• Prompt: For every record beneath this instruction, give an exact repetition, omitting images.

• Records:

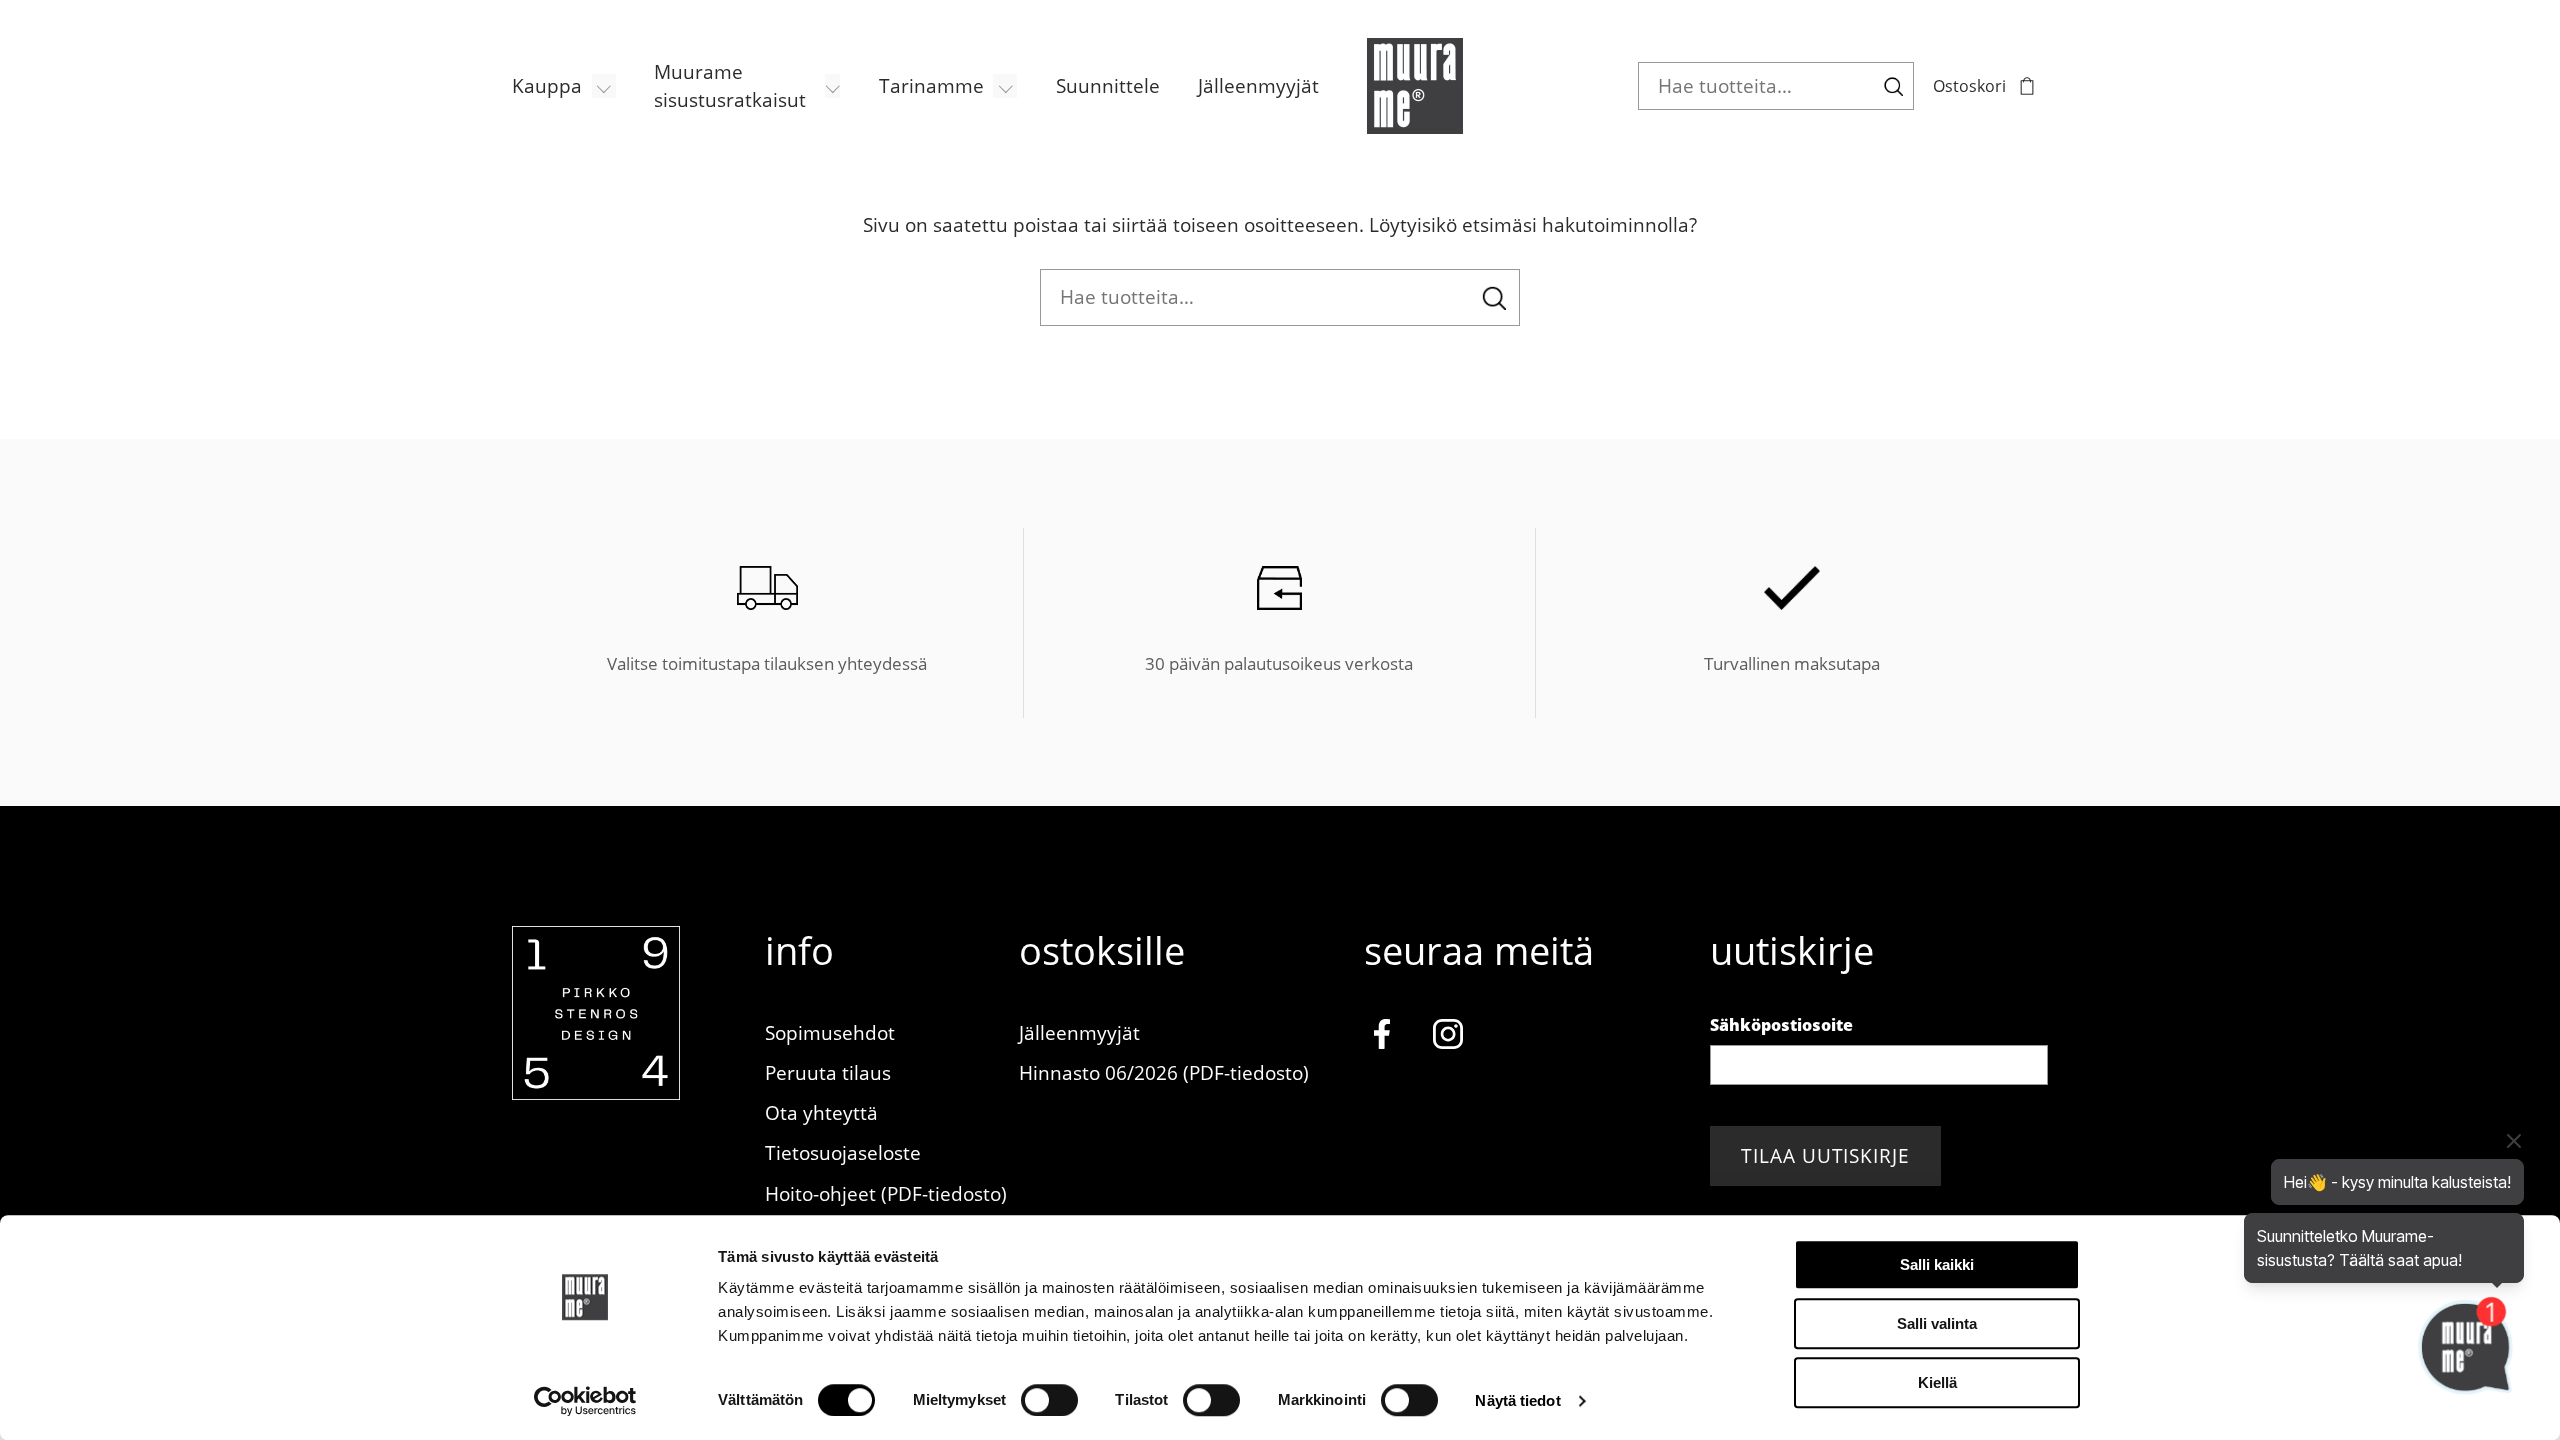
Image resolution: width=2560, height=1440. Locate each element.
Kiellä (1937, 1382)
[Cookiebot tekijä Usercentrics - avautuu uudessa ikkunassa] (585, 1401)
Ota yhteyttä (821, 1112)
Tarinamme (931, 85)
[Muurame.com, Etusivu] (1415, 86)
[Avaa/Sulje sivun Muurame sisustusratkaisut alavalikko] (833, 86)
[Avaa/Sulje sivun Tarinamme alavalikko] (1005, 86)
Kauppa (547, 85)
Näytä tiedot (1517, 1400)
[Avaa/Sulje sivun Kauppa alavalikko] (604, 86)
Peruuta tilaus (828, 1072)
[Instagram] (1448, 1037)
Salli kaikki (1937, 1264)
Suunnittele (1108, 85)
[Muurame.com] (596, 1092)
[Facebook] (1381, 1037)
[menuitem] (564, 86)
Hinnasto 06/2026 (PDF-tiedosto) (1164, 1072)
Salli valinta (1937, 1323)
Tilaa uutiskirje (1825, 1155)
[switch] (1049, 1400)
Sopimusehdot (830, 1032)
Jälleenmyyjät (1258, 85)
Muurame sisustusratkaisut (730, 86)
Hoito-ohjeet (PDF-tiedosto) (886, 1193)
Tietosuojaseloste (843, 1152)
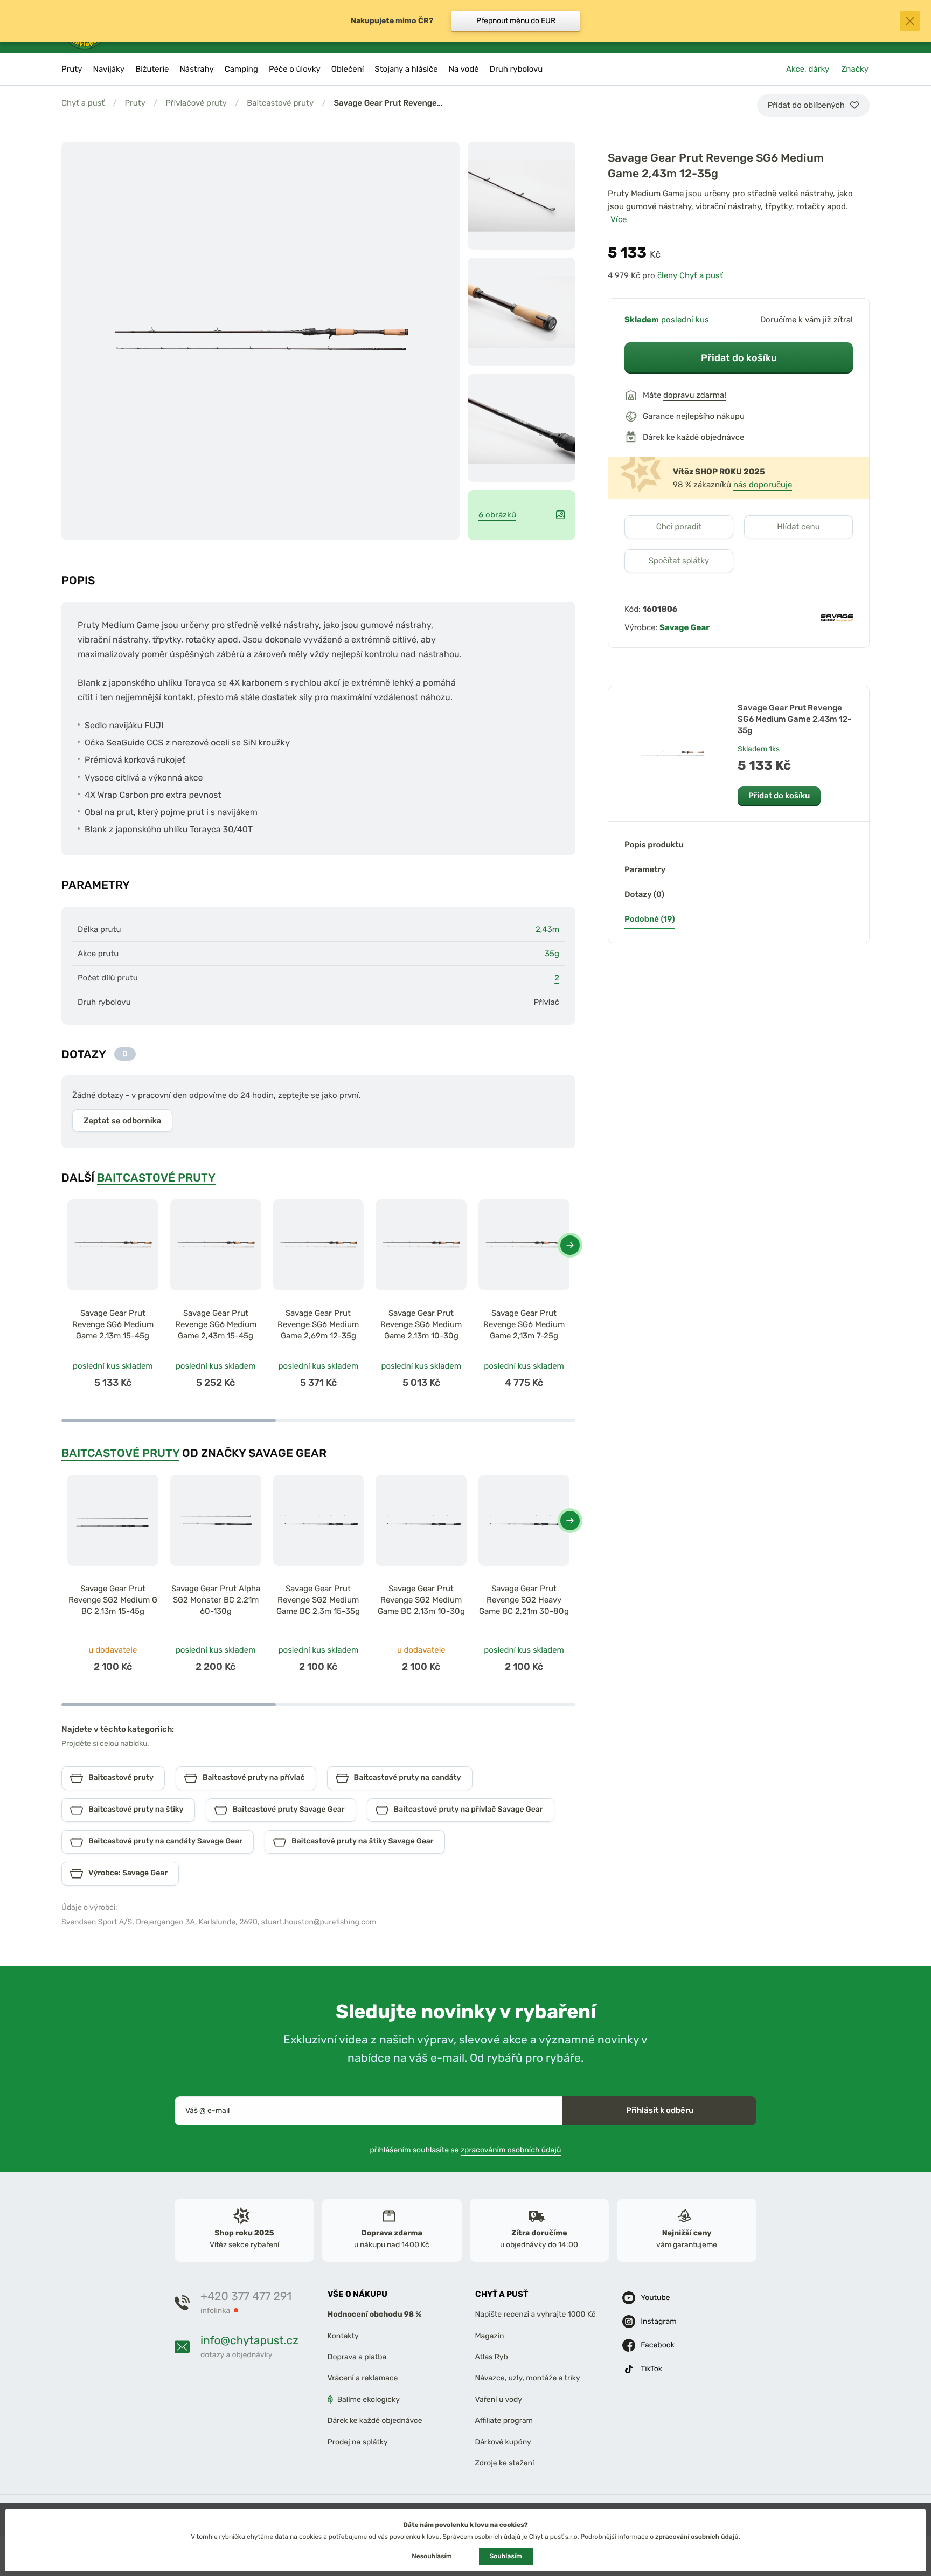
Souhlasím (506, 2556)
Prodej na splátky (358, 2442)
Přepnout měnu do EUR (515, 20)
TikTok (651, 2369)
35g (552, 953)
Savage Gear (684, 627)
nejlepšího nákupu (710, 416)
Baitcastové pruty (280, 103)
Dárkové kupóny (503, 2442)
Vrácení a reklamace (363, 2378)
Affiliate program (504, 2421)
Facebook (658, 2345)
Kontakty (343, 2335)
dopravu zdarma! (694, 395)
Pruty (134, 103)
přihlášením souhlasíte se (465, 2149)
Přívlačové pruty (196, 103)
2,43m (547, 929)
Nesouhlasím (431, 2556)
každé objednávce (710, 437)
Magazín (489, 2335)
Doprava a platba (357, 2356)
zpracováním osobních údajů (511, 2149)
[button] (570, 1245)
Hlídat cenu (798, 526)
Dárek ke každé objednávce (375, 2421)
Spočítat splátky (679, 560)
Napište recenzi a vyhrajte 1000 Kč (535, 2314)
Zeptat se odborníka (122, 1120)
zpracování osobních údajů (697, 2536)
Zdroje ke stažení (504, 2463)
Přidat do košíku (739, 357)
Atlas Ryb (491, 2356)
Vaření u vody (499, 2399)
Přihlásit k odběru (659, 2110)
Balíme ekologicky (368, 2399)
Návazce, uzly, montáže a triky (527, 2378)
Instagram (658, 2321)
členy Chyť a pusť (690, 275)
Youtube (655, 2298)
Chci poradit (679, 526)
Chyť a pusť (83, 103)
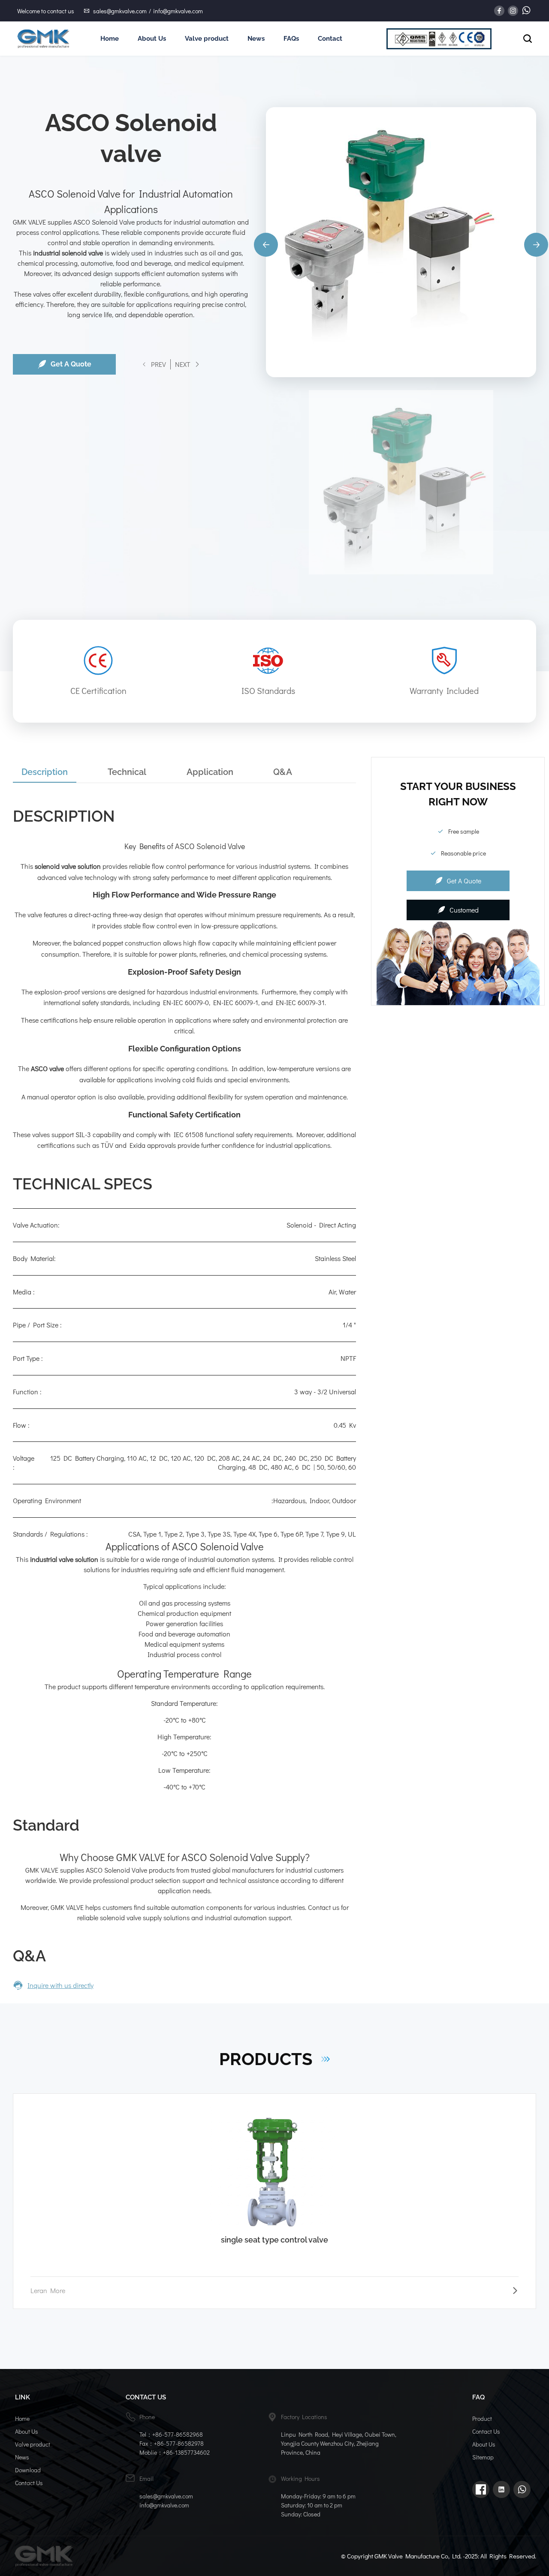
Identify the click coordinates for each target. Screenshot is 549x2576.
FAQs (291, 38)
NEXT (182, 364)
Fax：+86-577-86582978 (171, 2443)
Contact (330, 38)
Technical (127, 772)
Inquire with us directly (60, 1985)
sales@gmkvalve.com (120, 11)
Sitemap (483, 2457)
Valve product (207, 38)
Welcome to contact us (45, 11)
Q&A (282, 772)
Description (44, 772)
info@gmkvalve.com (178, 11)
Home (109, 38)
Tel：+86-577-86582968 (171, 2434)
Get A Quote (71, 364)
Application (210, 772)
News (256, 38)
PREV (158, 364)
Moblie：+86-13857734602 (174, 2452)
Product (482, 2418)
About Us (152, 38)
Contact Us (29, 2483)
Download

• Written solution:
Image resolution: width=2560, height=1440. Locate each element.
Kiellä (1937, 1382)
[Cookiebot tekijä Usercentrics - avautuu uudessa ikkunassa] (585, 1401)
Ota yhteyttä (821, 1112)
Tarinamme (931, 85)
[Muurame.com, Etusivu] (1415, 86)
[Avaa/Sulje sivun Muurame sisustusratkaisut alavalikko] (833, 86)
[Avaa/Sulje sivun Tarinamme alavalikko] (1005, 86)
Kauppa (547, 85)
Näytä tiedot (1517, 1400)
[Avaa/Sulje sivun Kauppa alavalikko] (604, 86)
Peruuta tilaus (828, 1072)
[Instagram] (1448, 1037)
Salli kaikki (1937, 1264)
Suunnittele (1108, 85)
[Muurame.com] (596, 1092)
[Facebook] (1381, 1037)
[menuitem] (564, 86)
Hinnasto 06/2026 (PDF-tiedosto) (1164, 1072)
Salli valinta (1937, 1323)
Tilaa uutiskirje (1825, 1155)
[switch] (1049, 1400)
Sopimusehdot (830, 1032)
Jälleenmyyjät (1258, 85)
Muurame sisustusratkaisut (730, 86)
Hoito-ohjeet (PDF-tiedosto) (886, 1193)
Tietosuojaseloste (843, 1152)
Souhlasím (506, 2556)
Prodej na splátky (358, 2442)
Přepnout měnu do EUR (515, 20)
TikTok (651, 2369)
35g (552, 953)
Savage Gear (684, 627)
nejlepšího nákupu (710, 416)
Baitcastové pruty (280, 103)
Dárkové kupóny (503, 2442)
Vrácení a reklamace (363, 2378)
Affiliate program (504, 2421)
Facebook (658, 2345)
Kontakty (343, 2335)
dopravu zdarma! (694, 395)
Pruty (134, 103)
přihlášením souhlasíte se (465, 2149)
Přívlačové pruty (196, 103)
2,43m (547, 929)
Nesouhlasím (431, 2556)
každé objednávce (710, 437)
Magazín (489, 2335)
Doprava a platba (357, 2356)
zpracováním osobních údajů (511, 2149)
[button] (570, 1245)
Hlídat cenu (798, 526)
Dárek ke každé objednávce (375, 2421)
Spočítat splátky (679, 560)
Napište recenzi a vyhrajte 1000 Kč (535, 2314)
Zeptat se odborníka (122, 1120)
zpracování osobních údajů (697, 2536)
Zdroje ke stažení (504, 2463)
Přidat do košíku (739, 357)
Atlas Ryb (491, 2356)
Vaření u vody (499, 2399)
Přihlásit k odběru (659, 2110)
Balíme ekologicky (368, 2399)
Návazce, uzly, montáže a triky (527, 2378)
Instagram (658, 2321)
členy Chyť a pusť (690, 275)
Youtube (655, 2298)
Chci poradit (679, 526)
Chyť a pusť (83, 103)
Identify the click coordinates for each target. Screenshot is 549x2576.
FAQs (291, 38)
NEXT (182, 364)
Fax：+86-577-86582978 (171, 2443)
Contact (330, 38)
Technical (127, 772)
Inquire with us directly (60, 1985)
sales@gmkvalve.com (120, 11)
Sitemap (483, 2457)
Valve product (207, 38)
Welcome to contact us (45, 11)
Q&A (282, 772)
Description (44, 772)
info@gmkvalve.com (178, 11)
Home (109, 38)
Tel：+86-577-86582968 (171, 2434)
Get A Quote (71, 364)
Application (210, 772)
News (256, 38)
PREV (158, 364)
Moblie：+86-13857734602 (174, 2452)
Product (482, 2418)
About Us (152, 38)
Contact Us (29, 2483)
Download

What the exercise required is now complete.